EXERCISE 1
Retype a passage from the Google Earth thread below word for word, starting at the words "I don't know" and ending after "giza look strange.".
EXERCISE 2
Extend the Google Earth forum thread below, picking up right after its final line.

SELECTED TEXT
# Google Earth



## k9sheriff (Dec 15, 2003)

I finally downloaded Google Earth after all of the heated debate over it, the curiosity has gotten the better of me.i'm quite amazed at the hight definition of the map and the different things you can do with it.I travel to alot of different areas to train and it's amazing how along with mapquest I can actually follow the roads to take and visually see the buildings that we use.I can see why it is a hot topic regarding potential "free"information for terrorist.Has anyone else found any other uses for it in a law enforcement capacity?


----------



## Crvtte65 (May 19, 2002)

I didn't even know there was debate over it. I downloaded it and have been using it for months. What is said issue?


----------



## EOD1 (Mar 11, 2004)

yeah, same here, i paid for the upgrade so i can use it w/ my GPS. I have a blast with it. you can go on the fly-over-africa from national geographic and u can zoom in on a people standing in huts, and a bird in flight, hippos its cool. I also marked 13 of the 14 worlds 8,000 meter peaks. u can also track fights to, thats kinda weird, u can almost look out your window and know which fight is over ur house. also D.C. is kinda cool- nothing like measuring the distance from Penn. ave fence line to the front of the white house.(243.36 ft)
its a fun program.


----------



## k9sheriff (Dec 15, 2003)

I don't know how long ago it was, but the only reason I found out about it was through Fox news.I think the attitude was that it would give potential terrorists a tool whereby they could easily plot targets for attacks by using Google Earth, or something to that effect.I havn't heard much about it lately though.It certainly is an incredible thing to use, like EOD1 says you can pretty much go anywhere.I still have alot ot learn about it though(it's features).


----------



## EOD1 (Mar 11, 2004)

the thing is that its not live photos, I know the the pic of my house is 6 years old. the 3D terrain mapping is cool. look at mount st hellens. its cool. mt rainer is cool. the pyramids @ giza look strange.


----------



## Guest (Mar 7, 2006)

Try microsoft's mapping site. It is alright if you need to go to look at structures from different angles.

http://local.live.com/


----------



## EOD1 (Mar 11, 2004)

its ok, google maps is good also for web based program also. but google earth is great.


----------



## jasonbr (Feb 9, 2006)

PROVIDED MATERIAL

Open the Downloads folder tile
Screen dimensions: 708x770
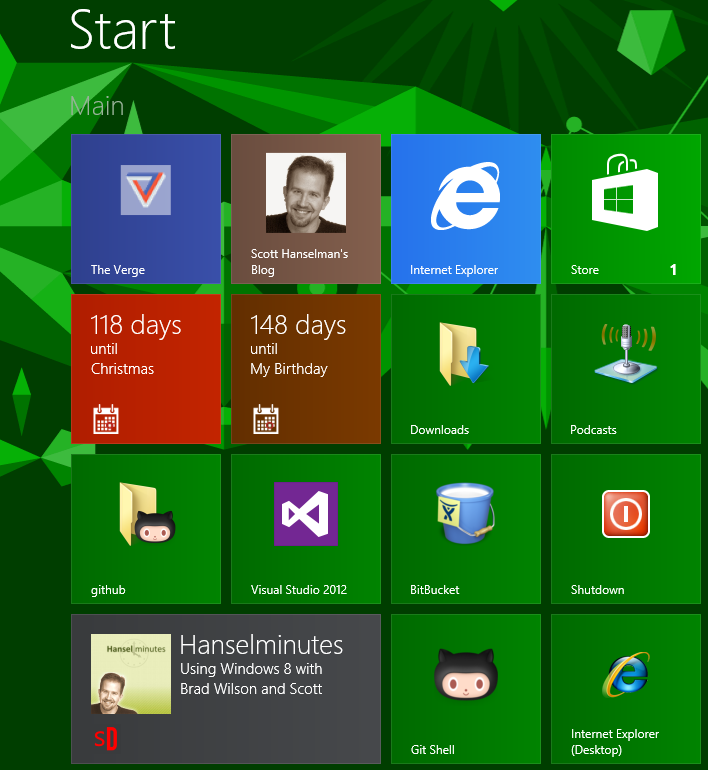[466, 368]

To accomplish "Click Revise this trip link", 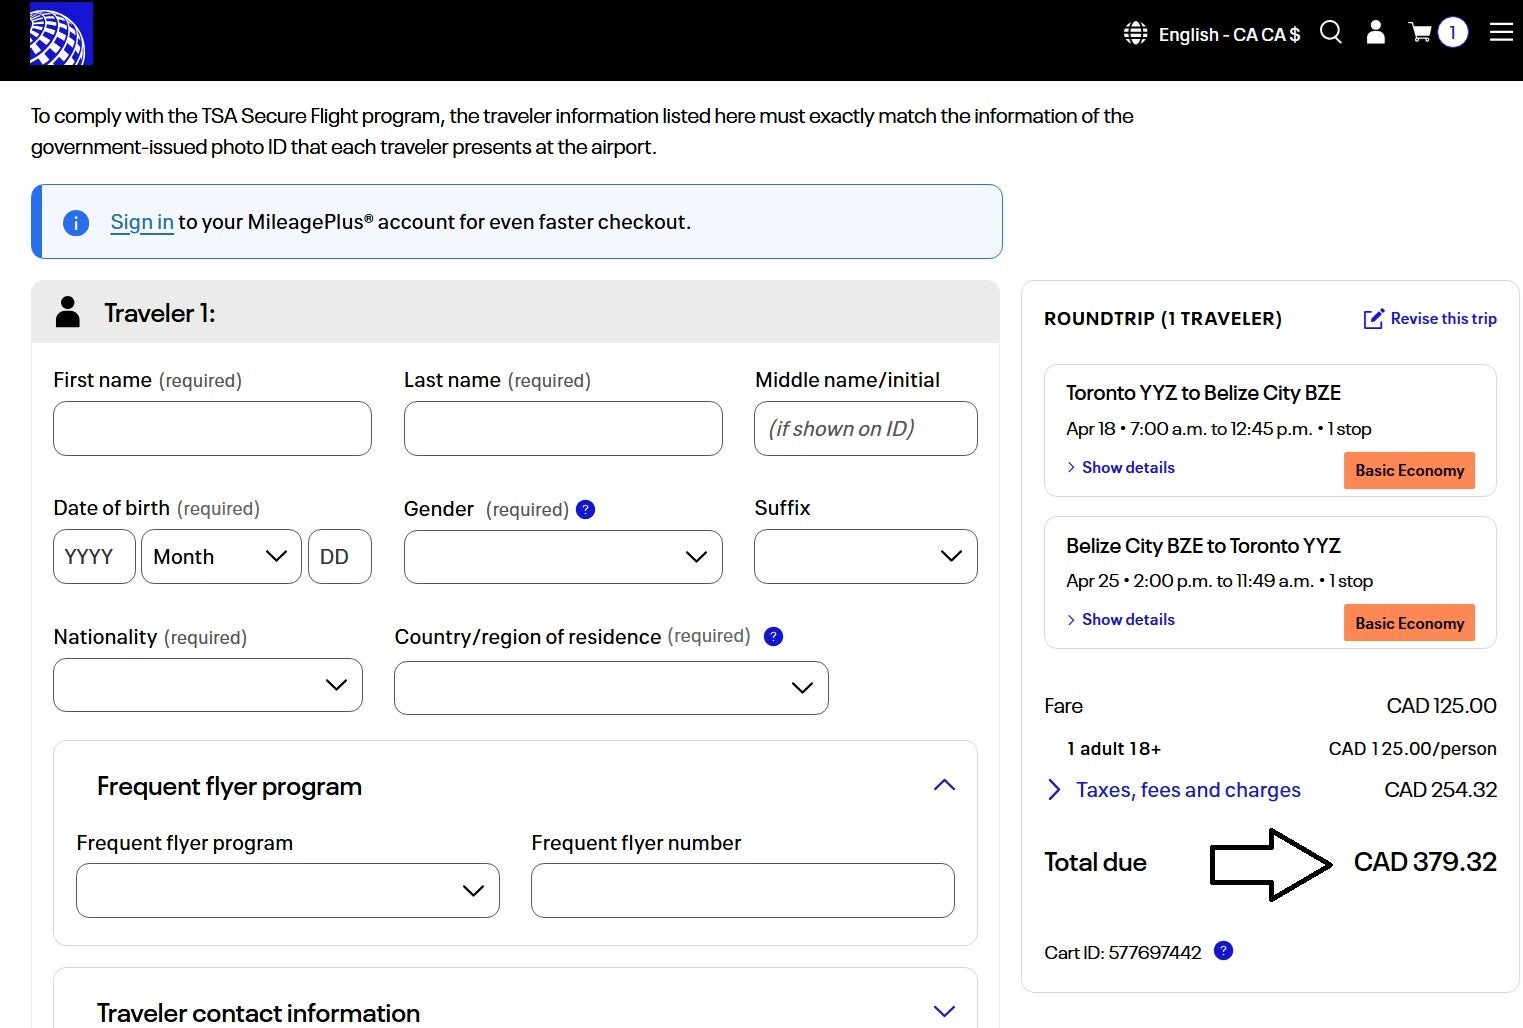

EXERCISE RESULT 1
I don't know how long ago it was, but the only reason I found out about it was through Fox news.I think the attitude was that it would give potential terrorists a tool whereby they could easily plot targets for attacks by using Google Earth, or something to that effect.I havn't heard much about it lately though.It certainly is an incredible thing to use, like EOD1 says you can pretty much go anywhere.I still have alot ot learn about it though(it's features).


----------



## EOD1 (Mar 11, 2004)

the thing is that its not live photos, I know the the pic of my house is 6 years old. the 3D terrain mapping is cool. look at mount st hellens. its cool. mt rainer is cool. the pyramids @ giza look strange.

EXERCISE RESULT 2
google earth doesn't even zoom in that much... i don't know what you guys are talking about seeing people. I had trouble finding my house. You can zoom in as much as you want but when you get close enough it just enlarges each pixel so your map looks like a dudes face on a cops episode.


----------



## k9sheriff (Dec 15, 2003)

MSP75, I just went to windows local.live.com and I really have to thank you.To anyone else, I thought Google Earth was good, but this site puts it to shame.The clarity and definition is far superior.It's unbelievable with the quality and does the same as Google Earth and more.I'm now going to delete Google.Again thanks, a great site to know about.


----------



## EOD1 (Mar 11, 2004)

i'll post the pic of the people in there huts(soon as i figure out how to). the quality is based off of how recent the sat image is taken. i still think google earth is better(u get the whole earth). i can zoom in 300 ft above my house with pretty damn good image quality. i can see people getting there ass kicked in the pool at dive school also. i can't zoom in near as well with microsoft. but the live preview thing is cool:
http://preview.local.live.com/
if they can make it an application like google, do it for the whole earth and add more birds eye/street level views it would be cool, hell my house is black and white and over 10 years old.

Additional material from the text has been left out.